Would you copy each line of the records that includes the word "computer"?

(Dataset entries)
<<<<

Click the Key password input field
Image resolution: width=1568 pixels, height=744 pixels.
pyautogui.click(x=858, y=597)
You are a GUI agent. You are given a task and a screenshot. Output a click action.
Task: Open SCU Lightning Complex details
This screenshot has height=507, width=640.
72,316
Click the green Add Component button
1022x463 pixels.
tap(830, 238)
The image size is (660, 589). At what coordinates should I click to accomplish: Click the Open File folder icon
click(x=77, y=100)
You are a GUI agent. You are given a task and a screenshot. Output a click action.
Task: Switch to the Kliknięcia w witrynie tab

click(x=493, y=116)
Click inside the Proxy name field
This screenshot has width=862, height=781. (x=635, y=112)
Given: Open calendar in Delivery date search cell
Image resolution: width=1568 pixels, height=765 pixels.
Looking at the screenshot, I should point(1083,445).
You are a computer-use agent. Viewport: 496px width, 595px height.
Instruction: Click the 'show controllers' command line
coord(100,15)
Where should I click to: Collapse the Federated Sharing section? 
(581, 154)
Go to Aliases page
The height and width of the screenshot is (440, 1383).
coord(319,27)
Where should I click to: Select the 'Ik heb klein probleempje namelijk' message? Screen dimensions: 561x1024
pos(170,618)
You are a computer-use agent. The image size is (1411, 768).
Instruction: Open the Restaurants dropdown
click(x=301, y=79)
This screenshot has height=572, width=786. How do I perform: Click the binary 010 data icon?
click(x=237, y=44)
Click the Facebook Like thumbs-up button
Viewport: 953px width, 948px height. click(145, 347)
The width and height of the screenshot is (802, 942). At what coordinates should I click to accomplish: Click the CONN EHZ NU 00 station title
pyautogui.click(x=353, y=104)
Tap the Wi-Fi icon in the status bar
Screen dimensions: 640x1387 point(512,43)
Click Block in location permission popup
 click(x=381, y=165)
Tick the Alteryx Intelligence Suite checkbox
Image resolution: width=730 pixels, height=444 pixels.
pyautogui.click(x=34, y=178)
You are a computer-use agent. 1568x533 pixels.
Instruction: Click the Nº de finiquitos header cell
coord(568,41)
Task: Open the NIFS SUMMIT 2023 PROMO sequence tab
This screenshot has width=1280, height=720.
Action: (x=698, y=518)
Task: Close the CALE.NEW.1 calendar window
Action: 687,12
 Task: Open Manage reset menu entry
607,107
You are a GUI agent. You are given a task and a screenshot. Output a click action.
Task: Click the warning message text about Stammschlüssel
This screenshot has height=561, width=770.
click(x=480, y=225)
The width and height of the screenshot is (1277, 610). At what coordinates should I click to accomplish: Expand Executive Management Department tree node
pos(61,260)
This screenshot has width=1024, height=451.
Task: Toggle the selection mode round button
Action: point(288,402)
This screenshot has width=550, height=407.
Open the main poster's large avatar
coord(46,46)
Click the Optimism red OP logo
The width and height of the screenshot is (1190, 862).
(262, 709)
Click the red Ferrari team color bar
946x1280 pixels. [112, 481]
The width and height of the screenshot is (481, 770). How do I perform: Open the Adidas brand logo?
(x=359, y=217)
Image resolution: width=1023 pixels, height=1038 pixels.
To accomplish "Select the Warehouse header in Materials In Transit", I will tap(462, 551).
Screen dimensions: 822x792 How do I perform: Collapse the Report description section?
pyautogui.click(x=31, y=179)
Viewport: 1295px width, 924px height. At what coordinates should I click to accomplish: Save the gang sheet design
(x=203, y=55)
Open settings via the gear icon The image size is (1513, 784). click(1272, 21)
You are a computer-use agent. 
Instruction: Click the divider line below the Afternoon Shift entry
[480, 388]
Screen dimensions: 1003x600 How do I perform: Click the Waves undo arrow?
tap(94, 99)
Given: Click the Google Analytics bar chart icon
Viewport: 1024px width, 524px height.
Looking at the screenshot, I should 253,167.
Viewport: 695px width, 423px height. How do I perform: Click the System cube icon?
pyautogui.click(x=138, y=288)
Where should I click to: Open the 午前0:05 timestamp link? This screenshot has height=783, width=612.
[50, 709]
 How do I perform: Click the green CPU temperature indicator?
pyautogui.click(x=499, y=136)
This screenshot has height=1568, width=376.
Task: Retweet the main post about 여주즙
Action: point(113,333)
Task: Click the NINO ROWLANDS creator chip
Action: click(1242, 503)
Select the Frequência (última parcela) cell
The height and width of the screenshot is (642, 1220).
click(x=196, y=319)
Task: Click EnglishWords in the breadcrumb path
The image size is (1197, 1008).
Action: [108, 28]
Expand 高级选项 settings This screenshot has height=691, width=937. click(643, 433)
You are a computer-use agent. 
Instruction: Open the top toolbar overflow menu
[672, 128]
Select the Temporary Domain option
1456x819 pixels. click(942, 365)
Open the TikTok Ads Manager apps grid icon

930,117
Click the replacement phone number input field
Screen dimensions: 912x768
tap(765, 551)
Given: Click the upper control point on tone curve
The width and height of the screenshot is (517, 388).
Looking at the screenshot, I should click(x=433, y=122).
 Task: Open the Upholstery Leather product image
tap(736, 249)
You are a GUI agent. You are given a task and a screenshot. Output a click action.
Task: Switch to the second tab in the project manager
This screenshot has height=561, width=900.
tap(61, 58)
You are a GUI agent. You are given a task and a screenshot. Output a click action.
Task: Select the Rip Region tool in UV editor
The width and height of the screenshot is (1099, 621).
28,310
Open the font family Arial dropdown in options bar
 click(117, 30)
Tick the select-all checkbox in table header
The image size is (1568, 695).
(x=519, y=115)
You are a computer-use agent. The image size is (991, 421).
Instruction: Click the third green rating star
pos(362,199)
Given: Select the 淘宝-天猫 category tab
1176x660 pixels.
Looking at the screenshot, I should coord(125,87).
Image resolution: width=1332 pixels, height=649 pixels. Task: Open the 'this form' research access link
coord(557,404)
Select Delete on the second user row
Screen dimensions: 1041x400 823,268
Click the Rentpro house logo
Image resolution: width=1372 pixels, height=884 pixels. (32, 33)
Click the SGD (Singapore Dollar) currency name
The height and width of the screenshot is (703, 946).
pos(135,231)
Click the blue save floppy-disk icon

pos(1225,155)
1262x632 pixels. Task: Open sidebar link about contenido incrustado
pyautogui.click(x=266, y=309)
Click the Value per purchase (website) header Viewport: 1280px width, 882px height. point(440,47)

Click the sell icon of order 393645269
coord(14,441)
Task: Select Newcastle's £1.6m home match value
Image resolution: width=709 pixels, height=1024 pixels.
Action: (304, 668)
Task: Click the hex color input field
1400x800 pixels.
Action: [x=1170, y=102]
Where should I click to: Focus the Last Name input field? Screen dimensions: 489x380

>>>>

(RESPONSE TO THE TASK):
You are a computer-use agent. Viewport: 496px width, 595px height.
You are a computer-use agent. The image size is (1411, 768).
You are a computer-use agent. 1568x533 pixels.
You are a computer-use agent. 
You are a computer-use agent. 
You are a computer-use agent. The image size is (991, 421).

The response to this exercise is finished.